8人中、7人の方がこのレビューが役に立ったと投票しています。

 著者の主張は「不法滞在者は凶悪犯罪の予備軍であり,治安維持のために彼等を取り締まる必要がある」というものである.当然,犯罪統計などの資料をもとに不法滞在者の犯罪に関して議論することが期待される.しかし,著者の思考は「外国人犯罪など本来はなくて当たり前」というところで停止してしまっているので,ひたすら外国人による犯罪事例を列挙する印象操作に終始する.

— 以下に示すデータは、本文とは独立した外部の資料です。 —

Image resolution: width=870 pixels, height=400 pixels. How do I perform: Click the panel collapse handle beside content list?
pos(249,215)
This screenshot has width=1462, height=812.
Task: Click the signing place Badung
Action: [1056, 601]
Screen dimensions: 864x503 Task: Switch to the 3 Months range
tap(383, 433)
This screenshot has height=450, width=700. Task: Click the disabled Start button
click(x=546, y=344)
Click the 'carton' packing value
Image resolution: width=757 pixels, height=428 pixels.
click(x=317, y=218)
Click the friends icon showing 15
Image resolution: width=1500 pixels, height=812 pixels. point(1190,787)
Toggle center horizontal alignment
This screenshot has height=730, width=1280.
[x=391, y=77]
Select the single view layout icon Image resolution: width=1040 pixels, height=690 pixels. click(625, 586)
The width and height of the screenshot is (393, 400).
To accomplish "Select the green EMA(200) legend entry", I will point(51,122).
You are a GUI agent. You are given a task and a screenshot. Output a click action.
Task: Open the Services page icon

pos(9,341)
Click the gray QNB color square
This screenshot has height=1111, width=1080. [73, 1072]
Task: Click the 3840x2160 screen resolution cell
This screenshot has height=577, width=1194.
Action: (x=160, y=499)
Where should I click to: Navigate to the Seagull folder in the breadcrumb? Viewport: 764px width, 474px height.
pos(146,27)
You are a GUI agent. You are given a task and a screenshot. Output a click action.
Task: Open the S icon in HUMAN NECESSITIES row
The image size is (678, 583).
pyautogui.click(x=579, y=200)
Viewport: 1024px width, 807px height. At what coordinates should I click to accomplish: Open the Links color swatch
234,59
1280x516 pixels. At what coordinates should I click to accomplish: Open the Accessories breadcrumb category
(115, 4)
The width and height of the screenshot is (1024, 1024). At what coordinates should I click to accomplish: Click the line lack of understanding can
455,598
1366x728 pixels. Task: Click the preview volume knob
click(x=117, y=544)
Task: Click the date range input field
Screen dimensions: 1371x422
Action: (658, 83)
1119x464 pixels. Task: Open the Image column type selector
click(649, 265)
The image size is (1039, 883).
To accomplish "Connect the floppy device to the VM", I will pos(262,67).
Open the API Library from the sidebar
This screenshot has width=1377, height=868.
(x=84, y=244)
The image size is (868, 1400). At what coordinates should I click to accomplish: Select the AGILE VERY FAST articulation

 著者に代わって計算すると,この本が出版された年の前年(平成11年)の警察白書によれば,平成10年の来日外国人による凶悪犯(殺人,強盗,放火,強姦)の検挙人員は251人で,そのうち不法滞在者は137人である(2 警察事象の国際化の概況).一方,法務省の推計による平成10年の不法滞在者数は約28万人であるから(図1−15 不法残留者数の推移(平成2年7月〜11年1月)),不法滞在者の中で凶悪犯で検挙されたのは約0.049%(=137人/28万人×100)である.同年の凶悪犯(殺人,強盗,放火,強姦)の検挙人員の総数が6949人であるから(統計1-5 刑法犯罪種別検挙人員の推移(平成7〜11年)http://www.npa.go.jp/hakusyo/h12/h12s.pdf),来日外国人以外の検挙人員は6698人(=6949人−251人)になる.つまり,来日外国人以外が凶悪犯で検挙された割合は約0.005%(=6698人/1億2千万人×100)であるから,不法滞在者は「来日外国人でない者」よりも約10倍ほど凶悪犯で検挙されやすいということは言える.しかし,凶悪犯全体に占める不法滞在者の割合は約1.97%(=137人/6949人×100)に過ぎず,凶悪犯の増加の主因を不法滞在者に求めることはできない.また,犯罪件数全体で見ても,平成13年と昭和55年では犯罪件数は約2倍に増加しているが,日本国内の外国人は2倍以上増加しており,全体の犯罪件数の内,外国人犯罪の占める割合は微減している.「犯罪増加の主因が来日外国人である」ということも言えないのである.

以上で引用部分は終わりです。